Treefingers said:
The balls it isn't. Chess is a representation of war - one of the fundamental realities of life in almost any era - that is accurate enough that it's been taught in war colleges for centuries, while at the same time being abstract and fluid enough that it has yet to be made obsolete.
Chess is a system that represents reality, much as a painting represents a bowl of fruit, and that system was designed by a man and that man had something to say through his medium. Do you think the fact that the game requires you to sacrifice waves of your men to win is a
lucky coincidence? The game's rules are a human being - some person or persons who has been dead for over a millennium - telling you something about the way he or see sees the world. That sure sounds like art to me.

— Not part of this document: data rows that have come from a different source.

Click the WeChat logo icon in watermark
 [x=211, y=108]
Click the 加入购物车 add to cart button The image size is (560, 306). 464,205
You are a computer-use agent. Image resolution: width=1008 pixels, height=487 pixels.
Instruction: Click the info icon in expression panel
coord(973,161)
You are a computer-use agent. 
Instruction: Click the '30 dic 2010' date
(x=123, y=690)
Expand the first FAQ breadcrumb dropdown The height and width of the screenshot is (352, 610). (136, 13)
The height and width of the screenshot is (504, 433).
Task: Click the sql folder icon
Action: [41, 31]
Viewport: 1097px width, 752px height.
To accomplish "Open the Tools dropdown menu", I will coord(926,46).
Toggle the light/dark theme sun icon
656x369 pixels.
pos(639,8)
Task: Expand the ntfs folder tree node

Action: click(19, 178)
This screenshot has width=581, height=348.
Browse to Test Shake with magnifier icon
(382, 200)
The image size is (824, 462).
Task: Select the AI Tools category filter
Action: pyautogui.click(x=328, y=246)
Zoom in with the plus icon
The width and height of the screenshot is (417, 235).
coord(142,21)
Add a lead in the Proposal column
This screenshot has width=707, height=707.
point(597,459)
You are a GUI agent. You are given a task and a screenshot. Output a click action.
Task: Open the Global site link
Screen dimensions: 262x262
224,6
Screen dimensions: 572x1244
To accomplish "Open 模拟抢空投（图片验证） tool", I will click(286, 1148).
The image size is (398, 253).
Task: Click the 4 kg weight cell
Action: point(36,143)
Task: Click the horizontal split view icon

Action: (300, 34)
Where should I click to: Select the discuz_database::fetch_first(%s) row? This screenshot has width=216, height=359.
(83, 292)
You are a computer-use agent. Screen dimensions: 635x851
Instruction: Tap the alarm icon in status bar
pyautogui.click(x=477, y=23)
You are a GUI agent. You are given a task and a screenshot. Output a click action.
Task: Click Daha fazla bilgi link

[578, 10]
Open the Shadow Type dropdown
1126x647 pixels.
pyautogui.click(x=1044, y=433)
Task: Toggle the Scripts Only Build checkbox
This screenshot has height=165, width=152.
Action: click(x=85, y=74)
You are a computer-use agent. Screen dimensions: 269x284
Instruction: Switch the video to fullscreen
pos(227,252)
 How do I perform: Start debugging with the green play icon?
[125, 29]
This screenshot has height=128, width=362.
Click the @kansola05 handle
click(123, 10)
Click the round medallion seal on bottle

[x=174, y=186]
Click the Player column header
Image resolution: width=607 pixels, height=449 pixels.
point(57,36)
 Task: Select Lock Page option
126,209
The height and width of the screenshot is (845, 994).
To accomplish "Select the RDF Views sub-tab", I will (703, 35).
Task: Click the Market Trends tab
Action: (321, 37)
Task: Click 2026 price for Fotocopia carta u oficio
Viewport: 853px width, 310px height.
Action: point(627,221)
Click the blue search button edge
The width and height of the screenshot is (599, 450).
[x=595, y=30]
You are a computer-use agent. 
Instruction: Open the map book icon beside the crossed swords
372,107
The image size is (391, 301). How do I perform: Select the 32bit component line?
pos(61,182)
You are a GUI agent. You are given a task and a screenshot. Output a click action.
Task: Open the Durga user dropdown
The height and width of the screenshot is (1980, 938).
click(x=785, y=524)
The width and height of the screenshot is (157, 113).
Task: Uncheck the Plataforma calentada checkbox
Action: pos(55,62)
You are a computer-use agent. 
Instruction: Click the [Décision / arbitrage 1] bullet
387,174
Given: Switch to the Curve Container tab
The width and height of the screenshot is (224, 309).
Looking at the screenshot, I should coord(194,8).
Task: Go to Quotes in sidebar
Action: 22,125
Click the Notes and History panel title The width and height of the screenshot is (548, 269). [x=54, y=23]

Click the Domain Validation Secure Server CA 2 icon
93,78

And if chess, then anything else.
There is so much nonsense and misinformation flying around this thread it's staggering. "Art" is not a word that means "wow, this is extra-good!" It's not a gold star you stick on the cover of a book. It is also not some endlessly malleable, endlessly subjective term. It is, simply put, a category of human expression to which other categories of things either belong or don't: you don't have a movie over here that's art, and a movie over there that isn't. It doesn't work like that. If a movie or a book or a video game is bad, it's
bad art, but it's still art.
See, the judgment of whether something is good or bad is the subjective part; if you don't like the color blue, I can't talk you out of that. Questions of classification are
not subjective - if you say that a screwdriver is not a tool, either you're wrong or you are using a definition of the word "tool" that is not shared by almost any other human being. And if a person declares something "not art" in public fora, I am within my rights to find out exactly what they
do consider art, examine the rationales behind their judgments, and see if those premises have led that person into logical error.
What I find immensely disturbing is that, while some gamers are appropriately incensed that Ebert fell into this sort of logical error - which Ebert even later admitted - other gamers, including posters in this thread, are going HERP DERP WHO NEEDS ART ANYWAYS. That's fucking sickening.
You need art - and you're getting it, because you almost certainly watch movies and play games and listen to music and read webcomics and so on. Appreciating art isn't something that
other people do...it's what
you're doing, probably
right now, and you just don't even know it because you've been trained by this dumbass reactionary internet culture to hiss at "art" like vampires hiss at sunlight.
Stop right now, take your hands off the mouse, and think about this:
if the stuff you like is art, then maybe art is stuff you could like. It's not for other people. It's for you, and I guarantee you there's more out there for you to love than you could ever experience in a single human lifetime. You just need to get out there and look.